Reading text »
Dear Professor Sir Paul Callaghan.
I was quite amazed to see your "sanctuary vision" in the Dominion Post of 9/12/11 which claims the provision of sanctuaries could avert disaster to our native wildlife. It seems an unusual approach to take, but then, someone with your obvious abilities and with the academic resources available to you, would have at least have had a look around the subject, boned up a bit on the science, and what was happening in the field and what information there was. Still, I was surprised. that you went and leapt in on this one.
Naturally you would have studied the origins of our fauna and flora, of how the forests co-evolved with giant browsing birds which are now extinct. I suspect you would have caught ecologist Graeme Caughley’s papers where he argues that excluder fences or exclosures, such as you are proposing, which deny any browse, even exotic browse, means that the forest, and in effect the ecosystem, becomes "un-natural".
I’m sure that when you proposed further aerial poisoning with 1080 for areas outside the sanctuaries, you would have been aware that this poison was originally registered as an insecticide. Your investigations would have shown that studies revealing the disturbing impact of massive 1080 drops on forest floor invertebrates were suppressed within the Department of Conservation. As a scientist, you must be aware that insects are the base of all forest ecosystems, the creatures that break down forest litter to make forest soils, the base of the food chain for many birds including both kiwi and fantails. When insects are being poisoned on a short cycle, such as in the Tararua Ranges for "Project Kaka" you will soon have a silent forest. No cicadas, no flies, no crickets, and soon no birds! Nothing to do with "pests".
No doubt your investigations revealed that many of the larger birds, such as kea and kaka, are being directly poisoned by aerial 1080 operations such as you propose. Recent kea poisonings include 41% of a radio tagged population in 2008 at Franz, and in September of this year, nearly 80% of a population at North Okarito. Kea are now extinct on much of their former range. Although DoC may claim the culprits are stoats and possum, I don’t think it needs much science to see that there is another very significant factor, ie. poisoning, that is being ignored.

Given data »

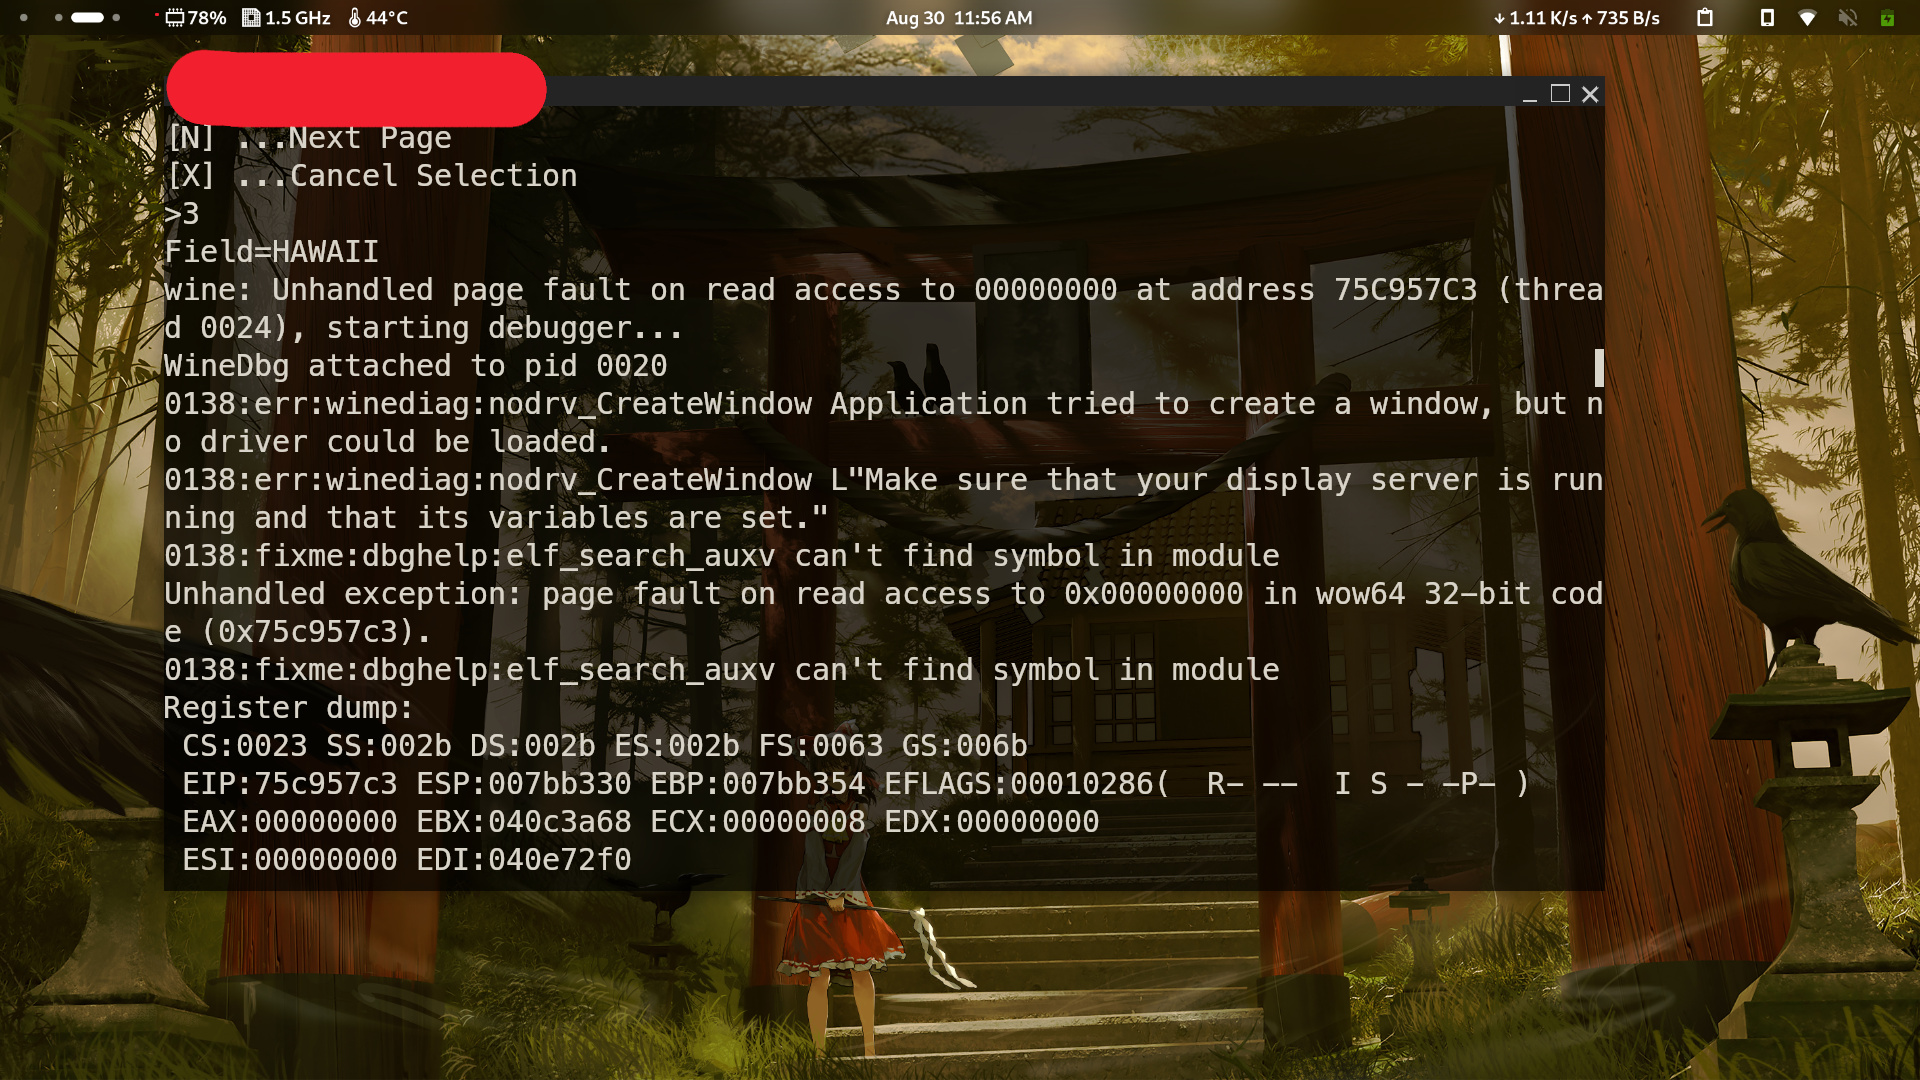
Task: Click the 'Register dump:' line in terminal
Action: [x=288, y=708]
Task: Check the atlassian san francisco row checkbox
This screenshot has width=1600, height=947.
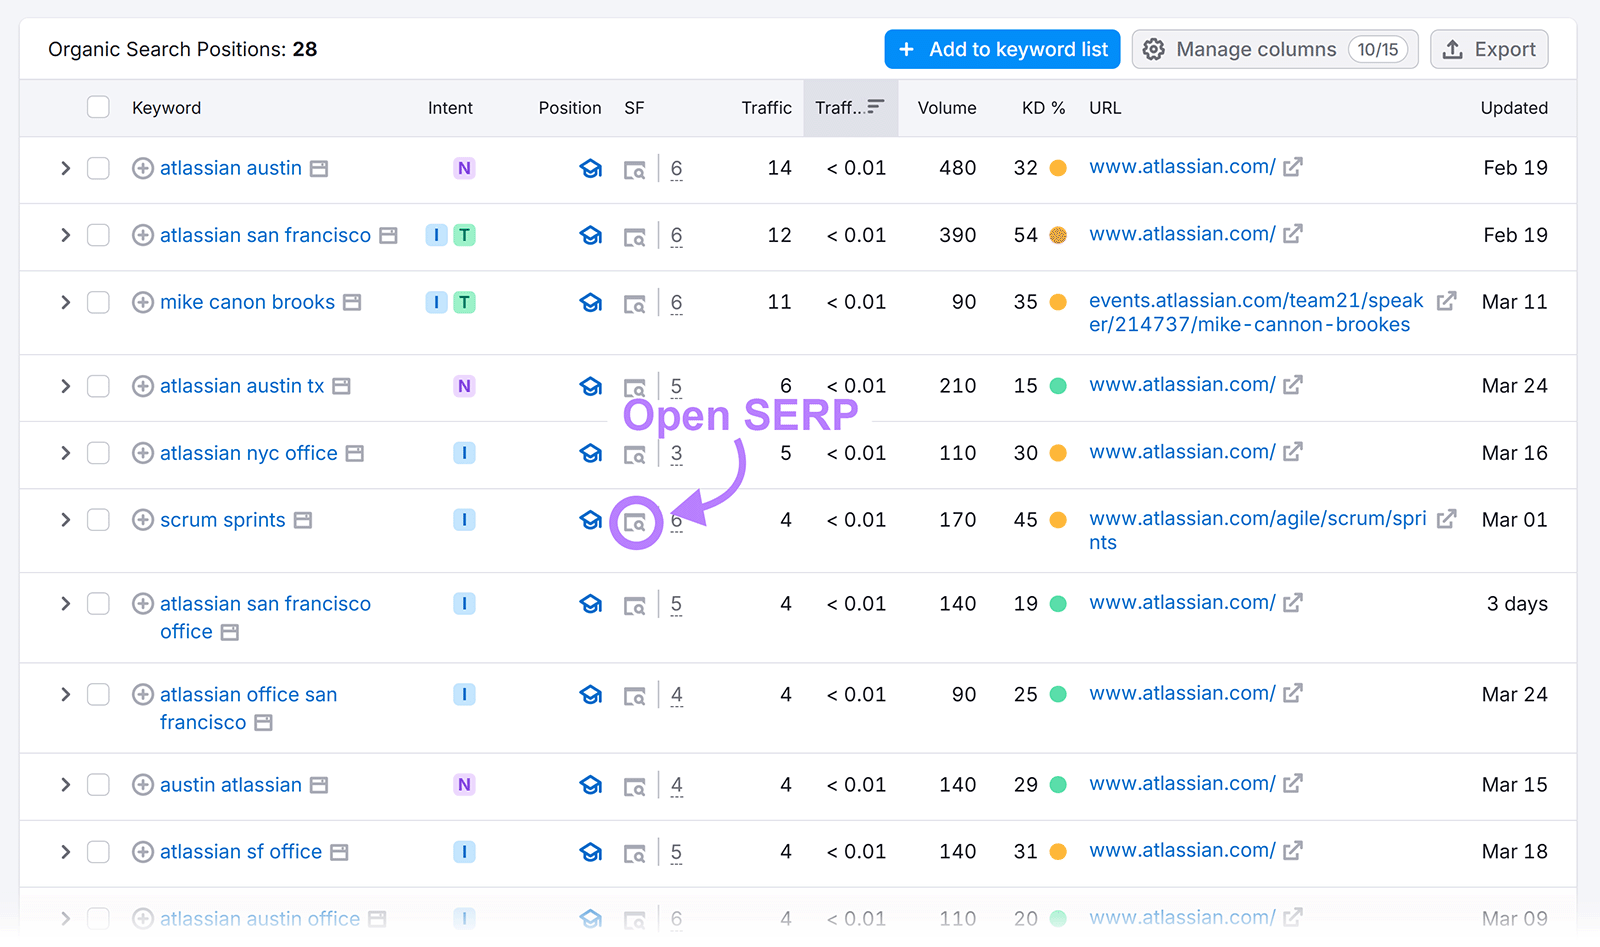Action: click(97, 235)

Requests »
1. List every kind of bird the letter names.
2. Pick out each line of the rows that contains the string "Task". Case counts.
The letter and the rows come from unrelated sources.

Expected outputs »
1. kiwi, fantails, kea, kaka

2.
Task: Click the 'Register dump:' line in terminal
Task: Check the atlassian san francisco row checkbox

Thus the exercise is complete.